Published 11:37am Thursday, March 11, 2010

“Look at this guy’s socks,” the photographer said. “One brown sock and one blue sock. What’s that tell you?”

Hamill admits that he didn’t know. The photographer clues him in on the matter’s indications. The victim was dressed at home or dressed in the dark, he says. When Hamill asks a detective about the socks, he says he got the same answer.

The experience opened the reporter’s eyes. Though he had built an ability to write a story accurately with a clear enough picture of what he’d witnessed, he writes, “…I was nagged by doubt, knowing that I’d only skimmed the surface of the story and some larger truth was always eluding me.

“Who were all these other people in the neighborhood where one of them had now been killed?” Hamill continues. “How did they live?”

It’s a question I think many ask in their own communities when something bad happens. When something beyond our norm happens, we ask, “Who are these people? The happy couple, the young boy, the family now in the eye of a storm of rumor and speculation?”
The last two days have been filled with coverage of the recent death of a grandfather at the apparent hand of his own grandson.

And it was surprising to me how quickly so many, some of them not even from our own community, were quick to speak with a startling lack of sensitivity.

I feel a little privileged to have the job of a reporter, because it requires one to develop skills to look deeper. To ask more questions. To see without the influence of opinion.
I urge people to do more of that themselves. To ask more questions. To look deeper before building an opinion based on surface and not substance.

Not only into the strangers or the neighbors or the acquaintances, but of themselves.
Sure it’s not always comfortable to determine those answers. Sometimes we discover things about ourselves we didn’t quite expect. Sometimes the unexpected opens us up to a greater understanding of the world we live in. A greater sensitivity to that which we cannot judge.

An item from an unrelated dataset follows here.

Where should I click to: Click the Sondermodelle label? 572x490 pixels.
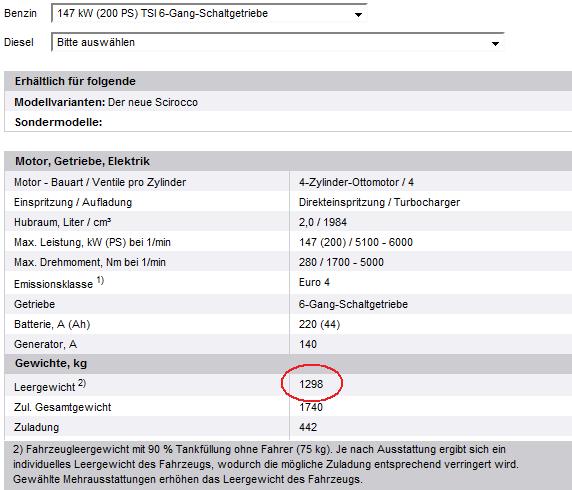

The story of Dakotah Eliason, which has captured quite a bit of attention in the last few days, is one that I find, if you look past the sensationalism of it all, that’s simply a sad situation.

Looking past the crime itself, the circumstances nobody knows, strip it down to the socks and at the root of the story is a family robbed of its child in one way or another for an undetermined amount of time.

And hopefully … it will make you think.

Jessica Sieff is a reporter for the Niles Daily Star. Reach her at
jessica.sieff@leaderpub.com.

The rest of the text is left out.